Technical improvements in the filters and camera of the Genome Analyzer II have helped with distinguishing the A and C as well as G and T fluorophores. Phasing and pre-phasing was addressed by an improvement of the sequencing chemistry kit that became publically available in the late summer of 2008. This new sequencing chemistry preparation (order numbers FC-204-20xx) reduced the phasing rates determined by Bustard from, on average, 0.8% per cycle to 0.5%, and pre-phasing from 0.6% to 0.4% per cycle. In 2009, Illumina introduced a new chemistry (FC-103-300x) and further updates are expected within the year. Both improvements reduced the overall error rate and allow more sequencing cycles. Here, we present an improvement for the base calling on the Illumina Genome Analyzer platform that can be used for all versions of the Genome Analyzer platforms and chemistries to further decrease the overall error rate.
Two publications [2
] addressed the base calling of the Illumina platform, both using statistical learners trained on sequences called by the standard base caller, Bustard. Statistical learners, also called machine-learning approaches, describe a wide range of mathematical models and algorithms used to extract patterns and rules from huge data sets. In general, statistical learning can facilitate a better understanding of the basics underlying data or can be applied for predicting both qualitative (that is, discrete labels) and quantitative descriptors (that is, values out of a continuous range) from data. In this context, base calling can be seen as predicting discrete labels, finding the correct nucleotide label given the intensity values observed for a specific cycle (that is, a four-class classification problem).
Erlich et al
] published AltaCyclic, the first machine-learning based approach to base calling for the Genome Analyzer. Their approach applies support vector machines (SVMs) trained for each individual cycle. Rolexa [3
], a base caller for the statistical software package R [4
], applies Gaussian mixture models, similar to the approach used by Cokus et al
] for the analysis of bisulphite sequencing data. The two base callers differ further in that Rolexa generates ambiguity codes for potential erroneous base calls, while AltaCyclic produces unambiguous bases with quality scores.

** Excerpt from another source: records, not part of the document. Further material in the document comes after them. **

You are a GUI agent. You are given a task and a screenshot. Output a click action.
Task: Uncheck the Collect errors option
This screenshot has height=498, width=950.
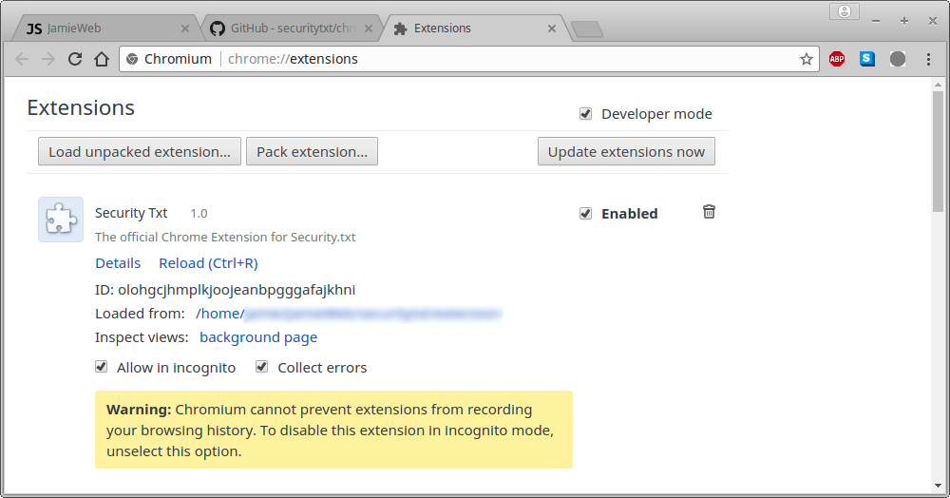262,367
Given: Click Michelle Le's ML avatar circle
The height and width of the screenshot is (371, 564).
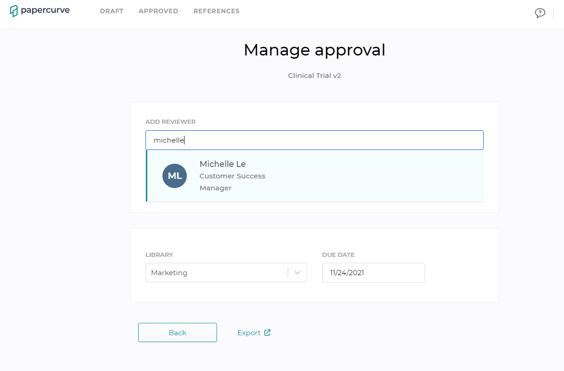Looking at the screenshot, I should tap(174, 176).
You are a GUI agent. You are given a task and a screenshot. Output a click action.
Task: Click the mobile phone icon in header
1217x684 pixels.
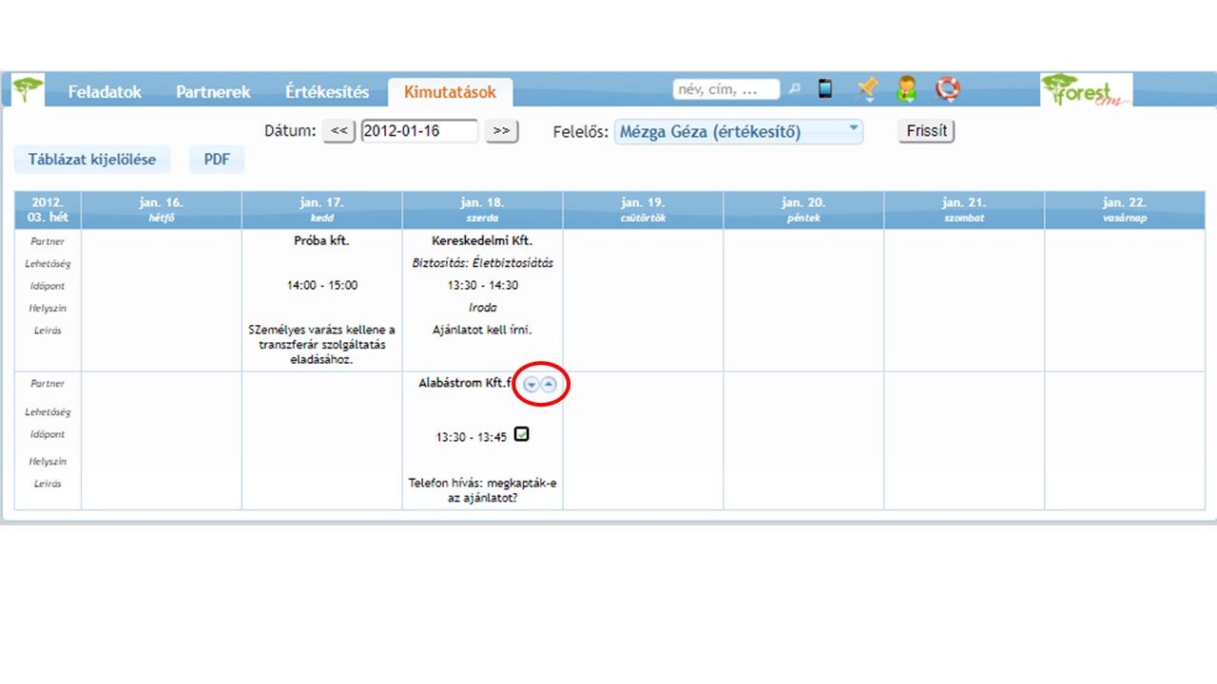point(825,89)
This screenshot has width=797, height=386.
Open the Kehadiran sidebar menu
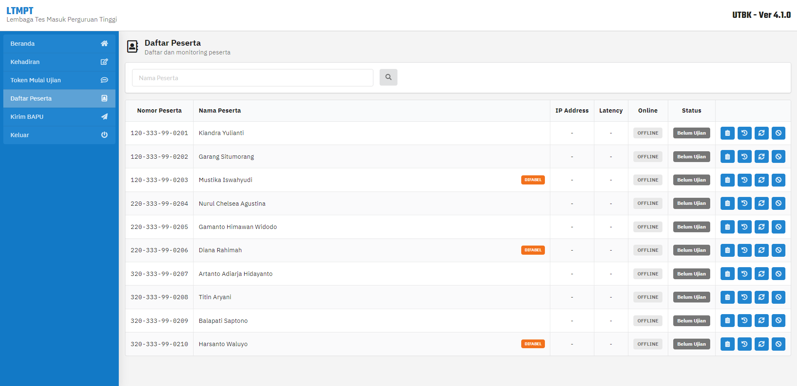tap(59, 62)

We present Ibis (Improved base identification system), an accurate, fast and easy-to-use base caller for the Illumina sequencing system, which aims to significantly reduce the error rate and increase the output of usable reads. Our goal is to provide sequences with a lower number of base calling errors and better quality scores with each base. This will facilitate quality filtering of the data, sequence read mapping, de novo assembly and further data analysis like single nucleotide polymorphism (SNP) calling.